• **Problem requirements**
Determine the number of lines in the data that include the word "link", and write only that number.

• **Exercise material**
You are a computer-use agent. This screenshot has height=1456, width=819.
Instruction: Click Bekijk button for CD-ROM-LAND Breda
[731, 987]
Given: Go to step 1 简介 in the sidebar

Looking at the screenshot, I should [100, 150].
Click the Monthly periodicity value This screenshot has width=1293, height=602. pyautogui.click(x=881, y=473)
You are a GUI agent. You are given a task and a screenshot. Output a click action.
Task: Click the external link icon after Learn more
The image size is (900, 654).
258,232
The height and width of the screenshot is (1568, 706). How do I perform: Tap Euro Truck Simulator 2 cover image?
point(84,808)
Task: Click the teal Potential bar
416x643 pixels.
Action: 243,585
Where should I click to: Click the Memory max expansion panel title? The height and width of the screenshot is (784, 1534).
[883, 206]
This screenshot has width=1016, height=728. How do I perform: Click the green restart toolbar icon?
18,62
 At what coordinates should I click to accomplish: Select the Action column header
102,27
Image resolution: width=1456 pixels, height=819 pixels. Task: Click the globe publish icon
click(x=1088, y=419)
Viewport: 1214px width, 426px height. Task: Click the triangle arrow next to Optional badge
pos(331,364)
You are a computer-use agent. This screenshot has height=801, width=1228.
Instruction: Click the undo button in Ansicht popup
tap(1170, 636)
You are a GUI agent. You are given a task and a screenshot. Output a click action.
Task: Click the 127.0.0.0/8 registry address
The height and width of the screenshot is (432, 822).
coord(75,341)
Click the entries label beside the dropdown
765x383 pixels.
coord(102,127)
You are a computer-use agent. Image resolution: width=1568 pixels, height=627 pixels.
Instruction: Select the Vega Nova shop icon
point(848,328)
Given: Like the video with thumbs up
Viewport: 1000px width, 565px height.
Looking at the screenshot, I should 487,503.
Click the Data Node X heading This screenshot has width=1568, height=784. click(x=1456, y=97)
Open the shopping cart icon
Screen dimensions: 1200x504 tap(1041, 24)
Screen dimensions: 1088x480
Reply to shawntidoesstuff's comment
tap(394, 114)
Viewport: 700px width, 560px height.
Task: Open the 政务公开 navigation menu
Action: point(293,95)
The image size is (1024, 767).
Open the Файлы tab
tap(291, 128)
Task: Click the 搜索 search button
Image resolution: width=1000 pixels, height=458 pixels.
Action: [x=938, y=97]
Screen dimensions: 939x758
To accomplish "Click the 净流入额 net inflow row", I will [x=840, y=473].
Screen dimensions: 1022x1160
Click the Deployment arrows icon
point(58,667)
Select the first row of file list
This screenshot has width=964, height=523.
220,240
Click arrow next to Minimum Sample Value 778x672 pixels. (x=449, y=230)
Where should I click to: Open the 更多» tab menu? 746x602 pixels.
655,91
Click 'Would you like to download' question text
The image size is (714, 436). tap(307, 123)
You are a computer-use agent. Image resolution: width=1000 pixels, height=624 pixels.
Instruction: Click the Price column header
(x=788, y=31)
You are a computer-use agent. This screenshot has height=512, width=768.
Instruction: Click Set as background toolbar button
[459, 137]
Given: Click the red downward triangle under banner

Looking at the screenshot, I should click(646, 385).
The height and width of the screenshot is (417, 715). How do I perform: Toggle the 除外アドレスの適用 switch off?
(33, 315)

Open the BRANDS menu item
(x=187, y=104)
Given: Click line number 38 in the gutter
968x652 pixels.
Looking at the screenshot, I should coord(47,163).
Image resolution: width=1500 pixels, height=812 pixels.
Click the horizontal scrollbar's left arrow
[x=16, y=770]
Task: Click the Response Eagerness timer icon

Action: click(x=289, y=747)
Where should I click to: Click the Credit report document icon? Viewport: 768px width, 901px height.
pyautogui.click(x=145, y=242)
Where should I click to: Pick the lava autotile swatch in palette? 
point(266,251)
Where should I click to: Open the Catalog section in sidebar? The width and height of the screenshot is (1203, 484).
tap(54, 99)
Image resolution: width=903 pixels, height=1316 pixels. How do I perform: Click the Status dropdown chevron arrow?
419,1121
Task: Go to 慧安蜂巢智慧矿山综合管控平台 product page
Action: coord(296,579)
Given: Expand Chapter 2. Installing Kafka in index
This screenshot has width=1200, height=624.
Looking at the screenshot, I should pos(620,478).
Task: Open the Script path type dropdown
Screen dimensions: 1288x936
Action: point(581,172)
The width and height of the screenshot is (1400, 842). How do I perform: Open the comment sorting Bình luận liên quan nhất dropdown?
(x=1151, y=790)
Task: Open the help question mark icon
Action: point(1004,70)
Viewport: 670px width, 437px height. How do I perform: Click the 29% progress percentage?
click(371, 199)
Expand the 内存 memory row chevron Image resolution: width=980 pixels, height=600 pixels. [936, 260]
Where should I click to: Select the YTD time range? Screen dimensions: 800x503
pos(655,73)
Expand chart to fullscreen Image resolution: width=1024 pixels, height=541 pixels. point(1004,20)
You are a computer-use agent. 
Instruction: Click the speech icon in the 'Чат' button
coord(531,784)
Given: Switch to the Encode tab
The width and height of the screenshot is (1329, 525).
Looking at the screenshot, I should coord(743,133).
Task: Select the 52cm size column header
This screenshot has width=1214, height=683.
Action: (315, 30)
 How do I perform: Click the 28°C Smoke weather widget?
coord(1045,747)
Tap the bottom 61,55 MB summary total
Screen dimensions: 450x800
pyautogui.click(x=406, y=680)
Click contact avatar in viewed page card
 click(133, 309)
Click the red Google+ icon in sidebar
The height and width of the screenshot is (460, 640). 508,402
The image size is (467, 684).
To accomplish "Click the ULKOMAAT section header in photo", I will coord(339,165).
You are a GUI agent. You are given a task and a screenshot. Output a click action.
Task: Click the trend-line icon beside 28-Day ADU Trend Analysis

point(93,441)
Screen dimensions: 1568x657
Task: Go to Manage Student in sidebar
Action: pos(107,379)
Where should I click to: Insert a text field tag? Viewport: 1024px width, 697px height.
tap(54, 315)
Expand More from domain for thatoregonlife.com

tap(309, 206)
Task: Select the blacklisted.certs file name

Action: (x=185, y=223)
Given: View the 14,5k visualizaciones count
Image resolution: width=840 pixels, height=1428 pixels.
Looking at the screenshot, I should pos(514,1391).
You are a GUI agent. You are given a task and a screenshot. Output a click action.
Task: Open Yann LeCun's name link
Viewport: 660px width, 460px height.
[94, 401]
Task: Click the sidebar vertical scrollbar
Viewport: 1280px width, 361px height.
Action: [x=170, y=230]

• **Output for this task**
2